╭─ Exercise text

- Promotional poster
- Directed by: Seko Shamte
- Written by: Angela Ruhinda Seko Shamte
- Story by: Maria Shoo
- Starring: Bertha Robert Magdalena Munisi Helen Hartmann Godliver Gordian Yann Sow Alex Temu Jonas Mugabe
- Cinematography: Justin Aguirre
- Edited by: Seko Shamte Jeremy Weinstein
- Music by: Dara Taylor
- Production company: Black Unicorn Studios
- Distributed by: Okada Media Distribution
- Release date: 8 March 2021 (Pan African Film Festival);
- Running time: 95 minutes
- Country: Tanzania
- Languages: Swahili English

= Binti (2021 film) =

2021 Tanzanian drama film

Binti, is a 2021 Tanzanian drama film directed by Seko Shamte and co-produced by Shamte with Alinda Ruhinda and Angela Ruhinda. The film stars Bertha Robert, Magdalena Munisi, Helen Hartmann and Godliver Gordian. The film premiered on 8 March 2021 at the Pan African Film Festival in conjunction with International Women's Day. It is Tanzania's first Netflix film.

== Premise ==
The film revolves around four contemporary women characters in Dar es Salaam presented in four chapters: Tumaini, Angel, Stella and Rose.

==Cast==
- Bertha Robert as Tumaini
- Magdalena Munisi as Angel
- Helen Hartmann as Stella
- Godliver Gordian as Rose
- Yann Sow as Emma
- Alex Temu as Ben
- Jonas Mugabe as James
- Hadija Athumani Saidi as Young Tumaini
- Hasham H. Hasham as Jeweler
- Jaffari Makatu as Young Baba Tumaini
- Levison Kulwa James as The Twins
- James Doto James as The Twins
- Betty Kazimbaya as Mama Tumaini
- Akbar Thabiti as Nelson
- Tiko Hassan as Tamala
- Tamala S. Kateka as Get Away Driver
- Francis Mpunga as Older Baba Tumaini
- Anatoly Shmakor as European Policeman
- Suleiman Mchora as Policeman
- Neema Wlele as Catherine
- Angel Henry George as Alinda
- Jane Masha as Doris
- Yasser Msellem as Omari
- Sauda Simba Kilumanga as Mama Angel
- Rita Paulsen as Doctor Ruhinda
- Hailath Maiko as Stella's Assistant
- Patricia David as Waitress
- Kyan Ishau as Chris
- Ruqahya Ramadhani as Irene
- Abubakar Amri as Rose's Assistant
- Chiku Seif as Fatima
- Regina Kihwewle as School Teacher
- Izack Lukindo as Doctor Shamte
- Abdallah Minyuma as Computer Technician
- Kiswiju Mpyanga as Mama Rose

== Production ==
Binti is the first Tanzanian film on Netflix. The film has been shot in and around Dar es Salaam, Tanzania. The color correction was done in India and Los Angeles, and the sound was done in Egypt. The premiere was delayed two years due to COVID-19 pandemic.

== Release ==
The film premiered on 8 March 2021 at the Pan African Film Festival in conjunction with International Women's Day and screened in several film festivals.

== Reception ==
Mrinal Mjaram of Cinema Express gave the film 3.5 stars out of 5 writing that it is "a powerful film about four women that shines an uncomfortable light on the deeply sexist society we live in". The EastAfrican described it as "a film about women by women".

╰─

Task directions =
Reproduce word for word the passage of the Binti film article that opens with the words containing "Binti, is a" and closes with "first Netflix film.".

╭─ Information given

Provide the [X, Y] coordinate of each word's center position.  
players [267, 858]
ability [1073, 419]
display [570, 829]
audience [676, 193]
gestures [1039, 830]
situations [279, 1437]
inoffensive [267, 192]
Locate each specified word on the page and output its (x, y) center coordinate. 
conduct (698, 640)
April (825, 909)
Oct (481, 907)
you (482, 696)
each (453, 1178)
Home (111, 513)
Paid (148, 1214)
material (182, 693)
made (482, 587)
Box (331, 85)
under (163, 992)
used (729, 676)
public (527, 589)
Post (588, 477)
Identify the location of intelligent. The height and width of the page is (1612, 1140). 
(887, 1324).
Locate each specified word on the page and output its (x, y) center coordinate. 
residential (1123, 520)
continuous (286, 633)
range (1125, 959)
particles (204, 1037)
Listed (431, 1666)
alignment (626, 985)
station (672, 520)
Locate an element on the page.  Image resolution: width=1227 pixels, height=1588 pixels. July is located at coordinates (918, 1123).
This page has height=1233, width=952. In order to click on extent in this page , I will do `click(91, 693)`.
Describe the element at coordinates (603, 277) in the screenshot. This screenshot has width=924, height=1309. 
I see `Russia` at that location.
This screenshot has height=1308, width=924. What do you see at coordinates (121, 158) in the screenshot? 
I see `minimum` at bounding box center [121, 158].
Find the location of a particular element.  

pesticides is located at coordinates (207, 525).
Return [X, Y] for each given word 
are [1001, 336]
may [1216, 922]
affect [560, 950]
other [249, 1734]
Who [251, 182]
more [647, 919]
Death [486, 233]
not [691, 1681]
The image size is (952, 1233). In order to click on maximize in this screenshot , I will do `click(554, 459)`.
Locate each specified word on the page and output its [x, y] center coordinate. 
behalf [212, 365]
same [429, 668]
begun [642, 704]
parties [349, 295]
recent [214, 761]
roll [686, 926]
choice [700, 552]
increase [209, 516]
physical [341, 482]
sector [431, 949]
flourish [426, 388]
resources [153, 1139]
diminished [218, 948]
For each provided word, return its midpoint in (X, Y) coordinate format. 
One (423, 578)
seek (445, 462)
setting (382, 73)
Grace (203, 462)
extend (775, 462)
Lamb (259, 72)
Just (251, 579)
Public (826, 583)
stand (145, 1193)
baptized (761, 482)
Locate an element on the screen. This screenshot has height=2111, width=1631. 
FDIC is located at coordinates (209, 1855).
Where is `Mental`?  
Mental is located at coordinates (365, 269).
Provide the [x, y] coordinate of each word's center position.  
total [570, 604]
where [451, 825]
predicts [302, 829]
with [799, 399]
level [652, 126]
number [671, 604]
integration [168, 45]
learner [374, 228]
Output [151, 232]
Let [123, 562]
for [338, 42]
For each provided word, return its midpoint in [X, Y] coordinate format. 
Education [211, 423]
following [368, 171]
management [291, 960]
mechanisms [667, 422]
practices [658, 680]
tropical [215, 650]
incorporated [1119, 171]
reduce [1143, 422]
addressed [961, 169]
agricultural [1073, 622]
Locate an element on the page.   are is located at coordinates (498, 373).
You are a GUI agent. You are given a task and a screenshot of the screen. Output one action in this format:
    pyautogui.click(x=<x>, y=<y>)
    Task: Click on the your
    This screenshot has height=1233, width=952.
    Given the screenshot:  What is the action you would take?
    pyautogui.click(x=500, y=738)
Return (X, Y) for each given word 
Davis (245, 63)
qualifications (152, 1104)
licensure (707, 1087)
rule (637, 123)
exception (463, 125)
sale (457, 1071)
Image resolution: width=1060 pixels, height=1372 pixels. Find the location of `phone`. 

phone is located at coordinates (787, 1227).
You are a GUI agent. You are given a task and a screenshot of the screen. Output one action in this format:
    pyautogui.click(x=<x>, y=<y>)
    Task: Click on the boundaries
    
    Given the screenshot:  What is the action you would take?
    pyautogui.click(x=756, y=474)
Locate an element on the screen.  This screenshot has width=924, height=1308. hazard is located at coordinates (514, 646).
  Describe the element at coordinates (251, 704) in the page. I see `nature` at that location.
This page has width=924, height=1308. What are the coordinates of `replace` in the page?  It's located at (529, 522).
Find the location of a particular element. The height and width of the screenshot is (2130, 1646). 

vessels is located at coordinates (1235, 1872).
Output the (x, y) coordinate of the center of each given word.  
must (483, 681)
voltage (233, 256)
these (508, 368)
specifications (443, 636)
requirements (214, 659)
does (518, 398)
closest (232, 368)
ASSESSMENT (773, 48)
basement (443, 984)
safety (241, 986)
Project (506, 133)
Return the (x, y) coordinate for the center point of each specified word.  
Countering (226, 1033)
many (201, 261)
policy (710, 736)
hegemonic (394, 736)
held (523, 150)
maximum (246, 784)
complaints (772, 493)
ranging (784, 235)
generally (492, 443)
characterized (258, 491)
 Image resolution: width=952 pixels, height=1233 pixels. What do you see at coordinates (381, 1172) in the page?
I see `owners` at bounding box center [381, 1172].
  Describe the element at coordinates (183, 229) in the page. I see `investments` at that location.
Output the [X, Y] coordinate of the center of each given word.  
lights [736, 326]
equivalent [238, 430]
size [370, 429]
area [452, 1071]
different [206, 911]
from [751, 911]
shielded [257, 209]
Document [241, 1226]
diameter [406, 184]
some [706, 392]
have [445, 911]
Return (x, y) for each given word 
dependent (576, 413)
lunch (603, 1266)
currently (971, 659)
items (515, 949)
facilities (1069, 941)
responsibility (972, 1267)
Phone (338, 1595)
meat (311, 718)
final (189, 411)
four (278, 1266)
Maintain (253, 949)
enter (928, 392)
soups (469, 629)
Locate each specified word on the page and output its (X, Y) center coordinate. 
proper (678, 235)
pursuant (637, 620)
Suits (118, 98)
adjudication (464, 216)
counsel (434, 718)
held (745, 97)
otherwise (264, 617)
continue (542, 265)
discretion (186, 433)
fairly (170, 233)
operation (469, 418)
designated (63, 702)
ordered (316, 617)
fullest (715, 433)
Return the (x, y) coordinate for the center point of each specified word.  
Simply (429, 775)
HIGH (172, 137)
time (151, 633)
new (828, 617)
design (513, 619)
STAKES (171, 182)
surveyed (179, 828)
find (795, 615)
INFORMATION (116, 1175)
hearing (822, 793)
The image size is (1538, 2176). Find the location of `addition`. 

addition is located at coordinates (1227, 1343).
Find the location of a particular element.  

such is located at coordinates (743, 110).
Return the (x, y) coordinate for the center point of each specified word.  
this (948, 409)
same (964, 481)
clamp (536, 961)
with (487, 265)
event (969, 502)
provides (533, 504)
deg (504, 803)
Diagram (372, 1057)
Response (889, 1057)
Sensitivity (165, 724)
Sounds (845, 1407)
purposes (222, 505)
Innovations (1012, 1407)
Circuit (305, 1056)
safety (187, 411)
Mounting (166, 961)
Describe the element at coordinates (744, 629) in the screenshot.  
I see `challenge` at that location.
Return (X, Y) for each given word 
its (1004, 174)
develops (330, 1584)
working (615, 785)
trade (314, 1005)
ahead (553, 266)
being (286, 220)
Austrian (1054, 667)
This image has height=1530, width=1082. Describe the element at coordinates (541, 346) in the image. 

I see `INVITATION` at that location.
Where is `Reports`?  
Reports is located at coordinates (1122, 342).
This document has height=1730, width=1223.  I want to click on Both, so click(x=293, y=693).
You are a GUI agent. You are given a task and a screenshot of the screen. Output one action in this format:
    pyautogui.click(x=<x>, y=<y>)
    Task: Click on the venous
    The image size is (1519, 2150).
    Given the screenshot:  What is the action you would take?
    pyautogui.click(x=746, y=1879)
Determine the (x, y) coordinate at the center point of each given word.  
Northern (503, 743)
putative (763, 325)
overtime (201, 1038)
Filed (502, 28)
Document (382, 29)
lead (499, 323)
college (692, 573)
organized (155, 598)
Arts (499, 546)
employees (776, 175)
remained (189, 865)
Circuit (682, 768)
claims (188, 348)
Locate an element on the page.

╰─

Solution for this problem =
Binti, is a 2021 Tanzanian drama film directed by Seko Shamte and co-produced by Shamte with Alinda Ruhinda and Angela Ruhinda. The film stars Bertha Robert, Magdalena Munisi, Helen Hartmann and Godliver Gordian. The film premiered on 8 March 2021 at the Pan African Film Festival in conjunction with International Women's Day. It is Tanzania's first Netflix film.